═════ DOCUMENT SECTION ═════
DETERMINATION: DON'T LET YOUR MEANS KEEP YOU FROM YOUR DREAMS (ROY WILLIAMS PART FOUR)

 
 
In 1986 Hall of Fame Coach Roy Williams became a full-time assistant coach at the University of North Carolina. In 1988 he became the head coach at the University of Kansas. The determination Coach Williams demonstrated from 1973 to 1986 is an inspiration to anybody following their dream.
 
His first coaching job was in 1973 as a high school basketball and golf coach at Charles D. Owen High School in Black Mountain, North Carolina. He coached basketball and boys' golf for five years, ninth-grade football for four years and served as athletic director for two years. His first season the team was 2-19. He kept coaching. He was determined.
 
In 1978, Williams was hired to come back to the University of North Carolina as a part-time assistant coach. In his terrific book Hard Work, with Tim Crothers, Coach Williams described how that happened:
 
"Every summer while I was coaching at Owen, I was invited to work at the UNC basketball camp. At the closing-night staff party in the summer of 1978, Coach Smith asked me if I was interested in coming back to North Carolina to be his part-time assistant coach. I was so excited and flattered. I couldn't really believe it. But there was a catch, and I asked Coach Smith if I could think about it and talk to my wife. I went back home and told Wanda that Coach Smith had offered me the job. I said, "Honey, it only pays $2,700 a year."
 
Wanda thought I was nuts. She said, "That's the stupidest idea I've ever heard. We've just built a house, our son is 15 months old, our friends and family all live here. We're making $30,000 between the two of us and you're asking me to go back to North Carolina for $2,700 a year?" "Honey, it'll work out." She looked into my eyes, exhaled, and said, "When do we leave?""
═════
**TASKS AND EXERCISES:**
- 1) Answer these questions about the Roy Williams article, one answer per line:
(a) Where did Williams become head coach in 1988?
(b) What was the team's record in his first season at Charles D. Owen High School?
(c) How much did the part-time assistant coaching job at North Carolina pay per year?
- 2) Rewrite the Roy Williams article from "In 1986 Hall" to "He was determined.", replacing "Black Mountain" with "Asheville".
- 3) List every calendar year mentioned in the Roy Williams article.
═════ COLLECTED DATA ═════
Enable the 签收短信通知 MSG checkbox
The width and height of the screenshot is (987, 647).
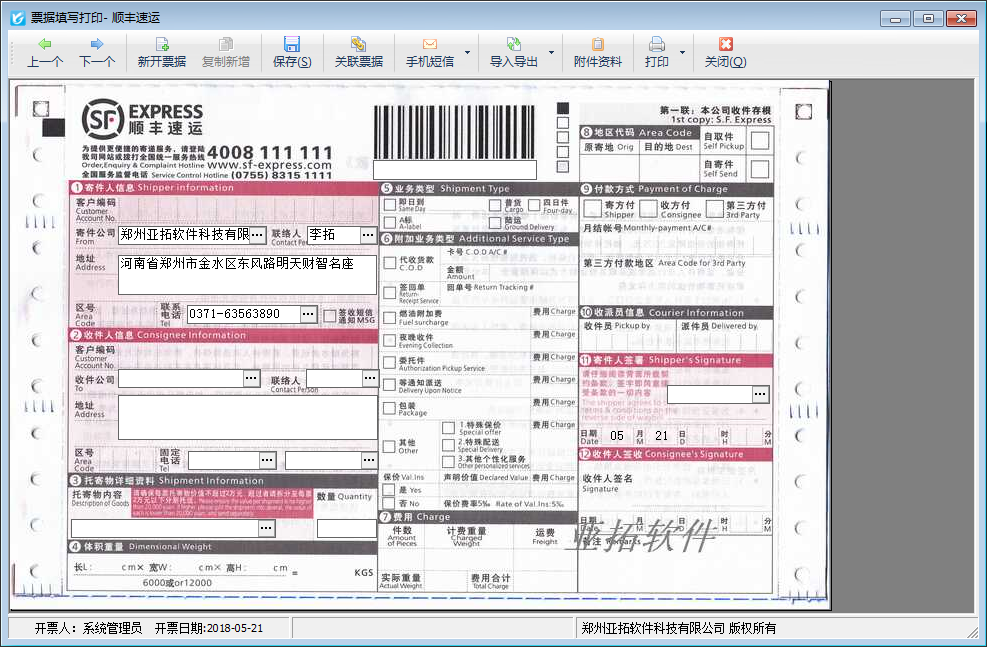click(x=328, y=315)
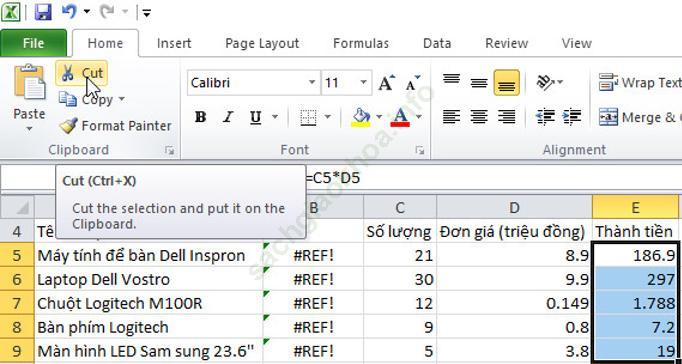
═════
**SOLUTIONS TO THE PROBLEMS:**
- 1)
(a) The University of Kansas
(b) 2-19
(c) $2,700

- 2)
In 1986 Hall of Fame Coach Roy Williams became a full-time assistant coach at the University of North Carolina. In 1988 he became the head coach at the University of Kansas. The determination Coach Williams demonstrated from 1973 to 1986 is an inspiration to anybody following their dream.
 
His first coaching job was in 1973 as a high school basketball and golf coach at Charles D. Owen High School in Asheville, North Carolina. He coached basketball and boys' golf for five years, ninth-grade football for four years and served as athletic director for two years. His first season the team was 2-19. He kept coaching. He was determined.

- 3) 1986, 1988, 1973, 1978